__Your assignment__: Provide an exact copy of the lines from the beginning of the records through the line that includes "has height=575, width=1024.", and of no others.

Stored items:
##########

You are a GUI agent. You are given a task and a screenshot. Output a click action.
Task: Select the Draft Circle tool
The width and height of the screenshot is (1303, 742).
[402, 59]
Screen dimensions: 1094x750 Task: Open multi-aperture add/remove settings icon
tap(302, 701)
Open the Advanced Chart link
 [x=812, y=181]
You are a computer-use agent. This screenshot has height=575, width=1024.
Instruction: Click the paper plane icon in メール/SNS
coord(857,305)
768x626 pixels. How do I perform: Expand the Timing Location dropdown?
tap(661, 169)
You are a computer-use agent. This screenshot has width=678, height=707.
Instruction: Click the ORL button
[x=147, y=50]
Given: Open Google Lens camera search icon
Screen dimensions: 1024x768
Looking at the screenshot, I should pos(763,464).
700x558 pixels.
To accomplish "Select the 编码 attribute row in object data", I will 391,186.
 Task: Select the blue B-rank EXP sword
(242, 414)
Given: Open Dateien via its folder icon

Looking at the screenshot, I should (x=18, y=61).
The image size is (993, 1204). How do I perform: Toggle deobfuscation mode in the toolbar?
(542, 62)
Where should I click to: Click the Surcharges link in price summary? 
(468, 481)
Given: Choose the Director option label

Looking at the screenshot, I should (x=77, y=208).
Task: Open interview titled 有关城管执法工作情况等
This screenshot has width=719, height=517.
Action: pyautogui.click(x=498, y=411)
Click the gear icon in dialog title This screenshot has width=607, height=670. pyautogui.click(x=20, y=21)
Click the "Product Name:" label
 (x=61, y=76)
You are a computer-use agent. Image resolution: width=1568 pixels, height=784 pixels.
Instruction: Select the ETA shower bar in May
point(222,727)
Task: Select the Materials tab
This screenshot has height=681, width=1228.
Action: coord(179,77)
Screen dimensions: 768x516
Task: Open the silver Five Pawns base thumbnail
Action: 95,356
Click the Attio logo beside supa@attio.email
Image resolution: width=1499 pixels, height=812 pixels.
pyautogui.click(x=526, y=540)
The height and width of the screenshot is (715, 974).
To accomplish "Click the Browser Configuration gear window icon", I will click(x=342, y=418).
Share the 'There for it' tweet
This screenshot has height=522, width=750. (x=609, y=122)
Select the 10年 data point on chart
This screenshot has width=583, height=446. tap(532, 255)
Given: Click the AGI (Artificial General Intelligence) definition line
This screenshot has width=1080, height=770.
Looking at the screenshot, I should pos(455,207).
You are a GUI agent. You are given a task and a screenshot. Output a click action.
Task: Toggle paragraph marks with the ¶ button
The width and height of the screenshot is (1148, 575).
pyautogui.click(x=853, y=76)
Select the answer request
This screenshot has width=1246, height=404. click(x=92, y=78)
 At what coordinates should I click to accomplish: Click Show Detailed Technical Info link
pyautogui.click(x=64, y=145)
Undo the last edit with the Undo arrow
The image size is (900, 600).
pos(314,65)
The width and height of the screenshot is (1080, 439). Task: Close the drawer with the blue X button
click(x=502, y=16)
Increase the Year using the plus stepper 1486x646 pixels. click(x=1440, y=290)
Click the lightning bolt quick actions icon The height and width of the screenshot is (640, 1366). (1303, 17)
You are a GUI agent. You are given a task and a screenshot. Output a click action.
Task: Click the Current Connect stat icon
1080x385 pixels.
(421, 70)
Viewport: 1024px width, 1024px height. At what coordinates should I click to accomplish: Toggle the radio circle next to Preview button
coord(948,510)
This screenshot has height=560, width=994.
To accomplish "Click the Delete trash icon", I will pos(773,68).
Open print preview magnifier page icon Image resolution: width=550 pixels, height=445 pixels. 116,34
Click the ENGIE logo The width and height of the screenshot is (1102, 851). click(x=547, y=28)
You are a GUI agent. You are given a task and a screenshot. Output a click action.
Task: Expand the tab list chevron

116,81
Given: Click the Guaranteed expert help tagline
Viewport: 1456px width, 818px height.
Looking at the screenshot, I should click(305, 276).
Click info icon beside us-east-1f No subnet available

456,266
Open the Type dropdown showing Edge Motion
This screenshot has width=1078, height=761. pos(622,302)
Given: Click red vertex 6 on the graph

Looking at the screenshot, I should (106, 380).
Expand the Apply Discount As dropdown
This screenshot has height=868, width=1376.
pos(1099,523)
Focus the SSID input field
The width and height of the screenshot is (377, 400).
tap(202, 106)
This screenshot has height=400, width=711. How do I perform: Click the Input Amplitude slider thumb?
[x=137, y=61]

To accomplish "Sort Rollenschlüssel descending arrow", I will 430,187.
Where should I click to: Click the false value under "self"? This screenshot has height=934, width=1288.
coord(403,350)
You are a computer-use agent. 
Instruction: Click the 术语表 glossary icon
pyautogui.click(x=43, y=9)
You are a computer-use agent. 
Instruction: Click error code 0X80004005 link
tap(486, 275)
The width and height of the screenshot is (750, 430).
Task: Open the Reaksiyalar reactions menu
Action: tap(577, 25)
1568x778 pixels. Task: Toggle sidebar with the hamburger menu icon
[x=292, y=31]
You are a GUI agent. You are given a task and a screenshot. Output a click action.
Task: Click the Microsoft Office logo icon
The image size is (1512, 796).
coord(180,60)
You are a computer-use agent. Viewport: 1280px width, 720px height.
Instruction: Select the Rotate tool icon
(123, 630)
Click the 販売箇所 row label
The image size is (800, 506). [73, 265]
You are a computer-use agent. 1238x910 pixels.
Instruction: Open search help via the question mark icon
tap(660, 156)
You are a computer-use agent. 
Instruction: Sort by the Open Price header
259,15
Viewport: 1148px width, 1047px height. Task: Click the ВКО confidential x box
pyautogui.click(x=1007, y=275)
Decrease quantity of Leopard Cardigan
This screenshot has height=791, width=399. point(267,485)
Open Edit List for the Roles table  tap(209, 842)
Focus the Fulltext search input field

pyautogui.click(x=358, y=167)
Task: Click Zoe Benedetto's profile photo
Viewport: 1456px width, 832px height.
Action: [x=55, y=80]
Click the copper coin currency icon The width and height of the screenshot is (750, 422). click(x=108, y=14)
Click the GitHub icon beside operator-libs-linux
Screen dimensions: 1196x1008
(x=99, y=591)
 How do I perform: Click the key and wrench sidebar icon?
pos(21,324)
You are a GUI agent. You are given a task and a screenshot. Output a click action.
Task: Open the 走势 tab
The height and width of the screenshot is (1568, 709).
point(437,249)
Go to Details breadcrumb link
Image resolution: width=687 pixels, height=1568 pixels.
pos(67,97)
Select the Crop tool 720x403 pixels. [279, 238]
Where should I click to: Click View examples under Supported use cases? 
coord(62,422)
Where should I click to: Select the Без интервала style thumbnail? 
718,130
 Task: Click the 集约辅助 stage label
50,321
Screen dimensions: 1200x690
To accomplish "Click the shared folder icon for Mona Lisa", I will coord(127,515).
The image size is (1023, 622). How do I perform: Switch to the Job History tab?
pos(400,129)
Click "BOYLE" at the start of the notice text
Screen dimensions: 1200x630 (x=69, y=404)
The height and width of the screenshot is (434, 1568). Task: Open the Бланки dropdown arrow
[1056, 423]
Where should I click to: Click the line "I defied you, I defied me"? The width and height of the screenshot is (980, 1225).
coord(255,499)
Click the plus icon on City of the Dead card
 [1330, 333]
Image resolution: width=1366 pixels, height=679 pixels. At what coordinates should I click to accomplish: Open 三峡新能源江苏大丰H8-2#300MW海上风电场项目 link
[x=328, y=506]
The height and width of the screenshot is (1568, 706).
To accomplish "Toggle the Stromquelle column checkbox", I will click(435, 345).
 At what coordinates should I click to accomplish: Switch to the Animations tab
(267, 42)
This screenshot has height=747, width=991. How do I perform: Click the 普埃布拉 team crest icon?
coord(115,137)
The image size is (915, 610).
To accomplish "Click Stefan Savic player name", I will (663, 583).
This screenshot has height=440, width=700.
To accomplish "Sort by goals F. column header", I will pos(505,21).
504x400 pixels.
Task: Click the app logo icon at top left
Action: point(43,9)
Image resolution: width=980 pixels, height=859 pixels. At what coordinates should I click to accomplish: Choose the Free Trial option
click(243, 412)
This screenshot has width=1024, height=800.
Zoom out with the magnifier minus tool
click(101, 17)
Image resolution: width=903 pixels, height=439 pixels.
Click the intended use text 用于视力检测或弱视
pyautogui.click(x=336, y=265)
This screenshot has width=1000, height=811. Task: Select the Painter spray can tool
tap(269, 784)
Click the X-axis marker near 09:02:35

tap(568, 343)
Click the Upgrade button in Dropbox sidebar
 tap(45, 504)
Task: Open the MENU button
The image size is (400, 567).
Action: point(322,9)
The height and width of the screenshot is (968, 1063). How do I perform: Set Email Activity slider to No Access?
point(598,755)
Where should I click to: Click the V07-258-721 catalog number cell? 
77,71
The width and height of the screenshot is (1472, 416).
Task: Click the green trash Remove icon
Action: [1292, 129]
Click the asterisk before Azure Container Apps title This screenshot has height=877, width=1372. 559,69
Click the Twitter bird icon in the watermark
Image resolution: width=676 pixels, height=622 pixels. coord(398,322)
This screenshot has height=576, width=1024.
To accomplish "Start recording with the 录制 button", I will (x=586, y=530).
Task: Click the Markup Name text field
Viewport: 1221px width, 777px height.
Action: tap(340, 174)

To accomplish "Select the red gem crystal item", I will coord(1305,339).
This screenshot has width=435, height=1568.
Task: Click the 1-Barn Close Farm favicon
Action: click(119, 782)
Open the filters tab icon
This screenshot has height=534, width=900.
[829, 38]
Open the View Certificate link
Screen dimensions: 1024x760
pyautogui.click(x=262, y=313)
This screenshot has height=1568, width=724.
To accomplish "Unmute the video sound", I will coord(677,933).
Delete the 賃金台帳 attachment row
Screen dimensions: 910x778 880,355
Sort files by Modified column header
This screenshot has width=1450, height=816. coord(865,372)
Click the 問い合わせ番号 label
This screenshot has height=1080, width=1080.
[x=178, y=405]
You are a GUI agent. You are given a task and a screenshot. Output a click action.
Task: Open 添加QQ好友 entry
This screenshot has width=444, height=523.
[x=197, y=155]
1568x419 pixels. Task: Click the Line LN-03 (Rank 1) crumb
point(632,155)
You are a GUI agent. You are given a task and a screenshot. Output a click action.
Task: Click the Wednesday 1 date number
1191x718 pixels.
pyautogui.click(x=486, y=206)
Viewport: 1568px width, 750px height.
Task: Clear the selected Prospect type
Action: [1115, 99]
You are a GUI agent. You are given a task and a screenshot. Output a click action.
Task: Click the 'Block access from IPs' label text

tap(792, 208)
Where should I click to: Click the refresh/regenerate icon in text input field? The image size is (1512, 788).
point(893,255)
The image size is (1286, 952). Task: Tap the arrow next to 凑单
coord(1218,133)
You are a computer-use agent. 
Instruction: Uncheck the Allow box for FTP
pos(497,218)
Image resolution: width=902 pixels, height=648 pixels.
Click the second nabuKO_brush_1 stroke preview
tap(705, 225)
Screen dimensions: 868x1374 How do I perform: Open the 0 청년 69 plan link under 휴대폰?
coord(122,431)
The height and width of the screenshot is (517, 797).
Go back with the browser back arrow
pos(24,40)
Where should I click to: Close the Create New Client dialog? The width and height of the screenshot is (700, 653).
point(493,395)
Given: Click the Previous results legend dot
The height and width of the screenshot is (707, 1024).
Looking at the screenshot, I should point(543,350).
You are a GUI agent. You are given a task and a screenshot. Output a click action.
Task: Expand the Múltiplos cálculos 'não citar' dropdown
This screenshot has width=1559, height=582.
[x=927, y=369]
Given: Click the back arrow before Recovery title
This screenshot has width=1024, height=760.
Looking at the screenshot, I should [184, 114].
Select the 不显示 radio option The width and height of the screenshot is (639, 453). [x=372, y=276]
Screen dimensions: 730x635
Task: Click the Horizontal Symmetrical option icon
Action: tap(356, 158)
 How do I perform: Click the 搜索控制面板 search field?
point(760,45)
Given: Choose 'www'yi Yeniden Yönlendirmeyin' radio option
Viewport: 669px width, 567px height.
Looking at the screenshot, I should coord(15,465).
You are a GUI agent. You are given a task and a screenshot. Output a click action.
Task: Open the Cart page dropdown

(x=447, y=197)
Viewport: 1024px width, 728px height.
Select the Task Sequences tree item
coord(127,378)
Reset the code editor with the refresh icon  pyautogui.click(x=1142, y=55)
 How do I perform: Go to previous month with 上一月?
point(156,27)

##########

__Task solution__:
You are a GUI agent. You are given a task and a screenshot. Output a click action.
Task: Select the Draft Circle tool
The width and height of the screenshot is (1303, 742).
[402, 59]
Screen dimensions: 1094x750 Task: Open multi-aperture add/remove settings icon
tap(302, 701)
Open the Advanced Chart link
 [x=812, y=181]
You are a computer-use agent. This screenshot has height=575, width=1024.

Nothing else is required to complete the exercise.